> _Aim_
Return, word for word, the part of the records below that runs from the start of the records through the line containing "Action: click(133, 91)", both ends included. Leave the pictures out of your answer.

(Position data for words and items)
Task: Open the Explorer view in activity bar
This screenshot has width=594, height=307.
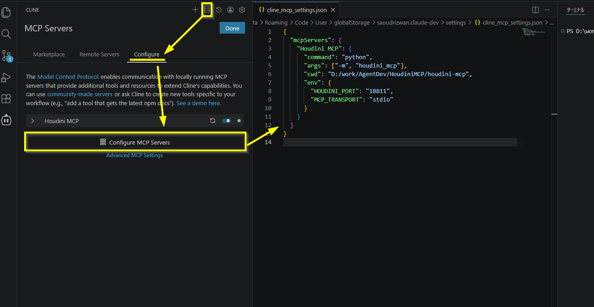Action: (x=6, y=13)
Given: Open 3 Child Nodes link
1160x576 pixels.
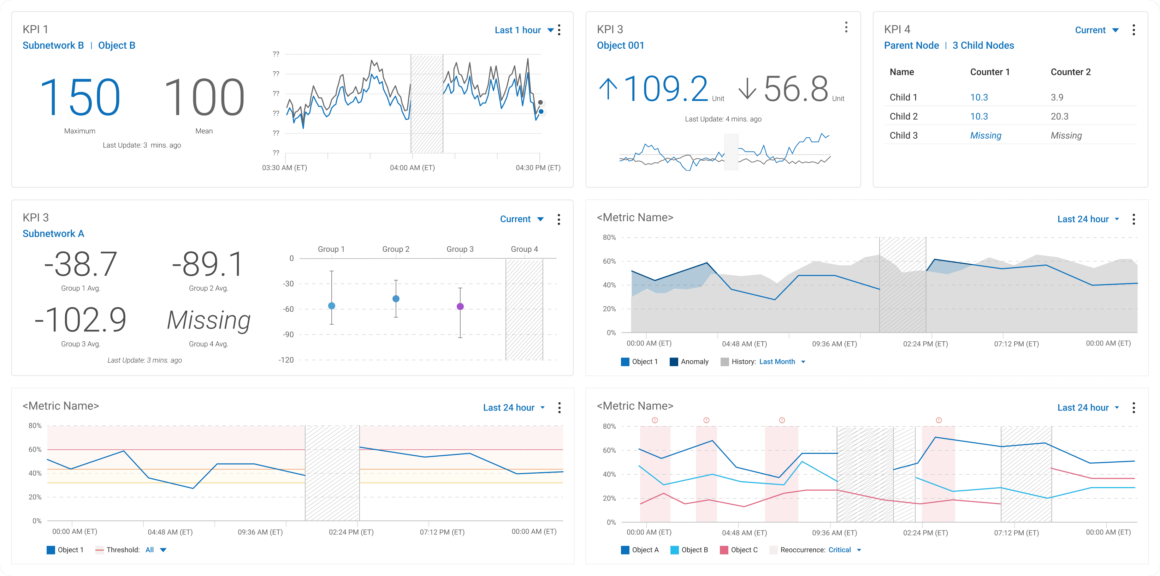Looking at the screenshot, I should point(983,45).
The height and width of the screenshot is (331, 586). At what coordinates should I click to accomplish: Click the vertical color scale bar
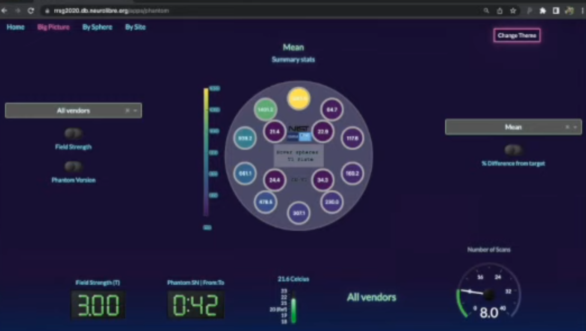point(206,152)
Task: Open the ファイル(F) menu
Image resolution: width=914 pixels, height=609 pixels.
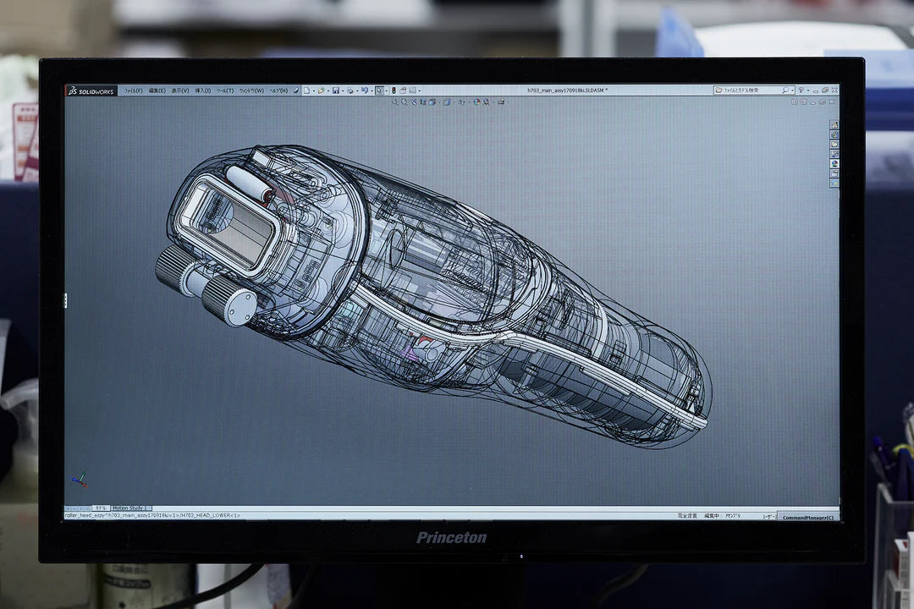Action: click(133, 91)
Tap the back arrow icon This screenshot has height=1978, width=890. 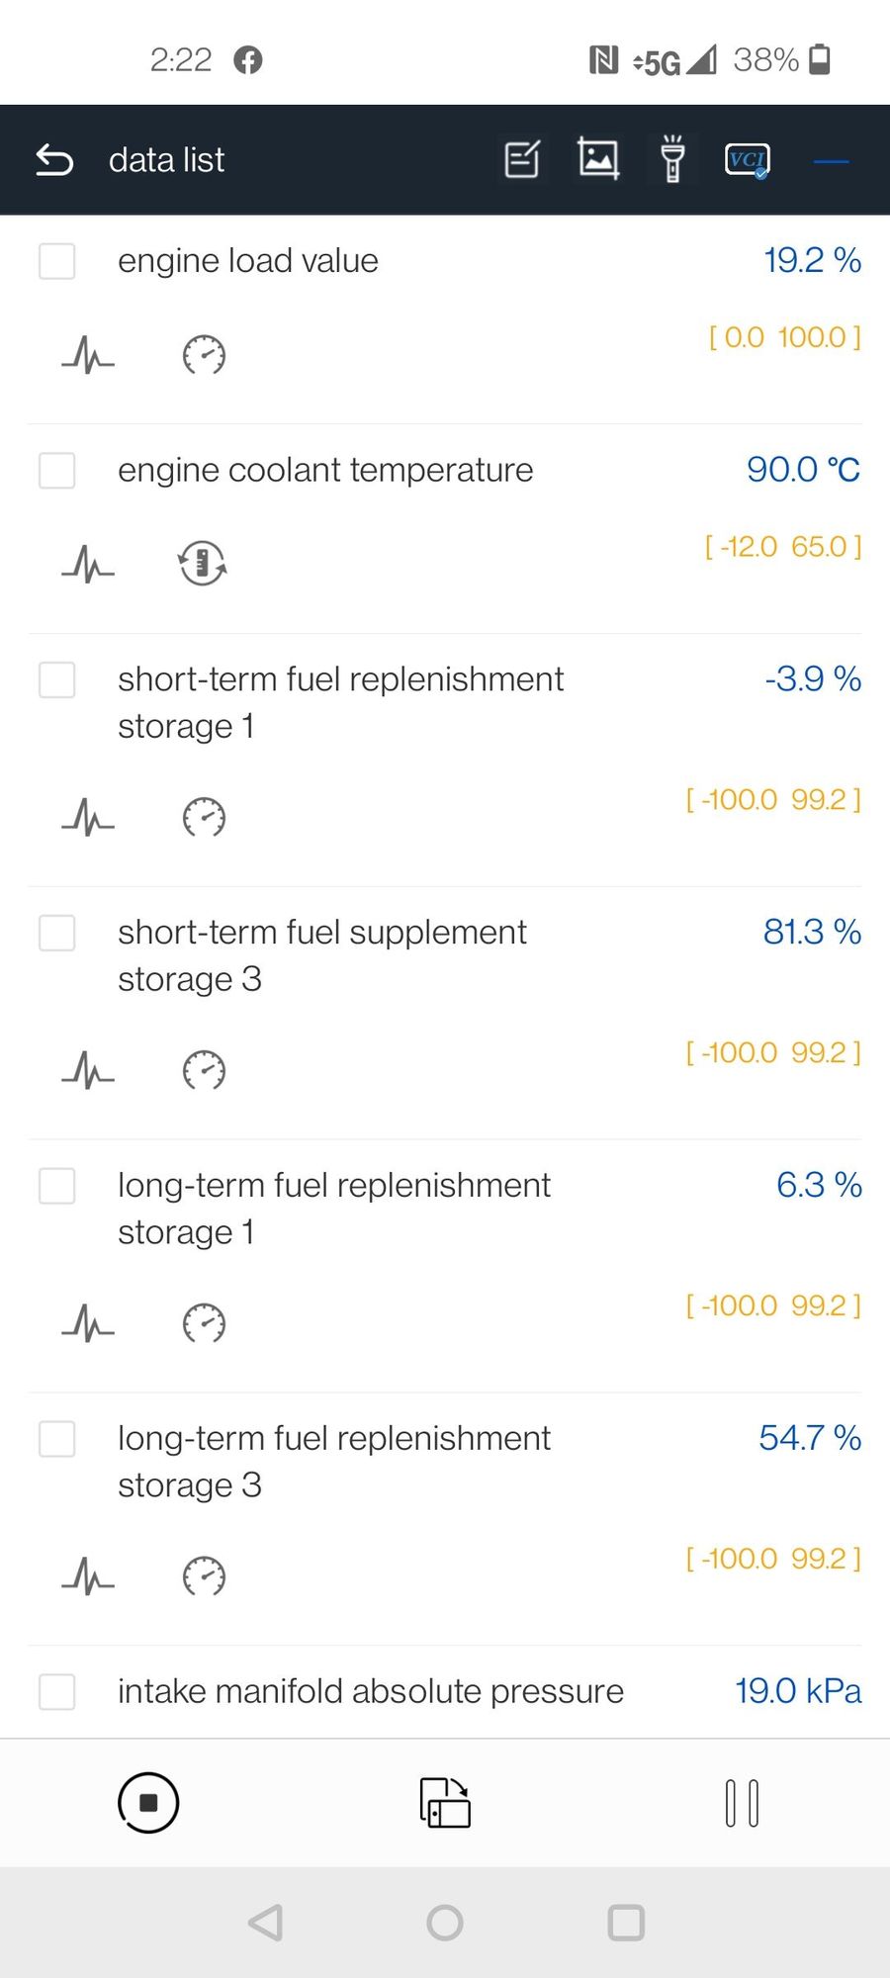click(54, 159)

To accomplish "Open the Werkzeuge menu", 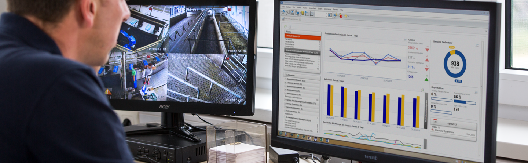I will click(327, 8).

> _Written answer_
Task: Open the Explorer view in activity bar
This screenshot has width=594, height=307.
Action: (x=6, y=13)
Given: Open 3 Child Nodes link
1160x576 pixels.
Looking at the screenshot, I should point(983,45).
The height and width of the screenshot is (331, 586). At what coordinates should I click to accomplish: Click the vertical color scale bar
point(206,152)
Task: Open the ファイル(F) menu
Image resolution: width=914 pixels, height=609 pixels.
Action: click(133, 91)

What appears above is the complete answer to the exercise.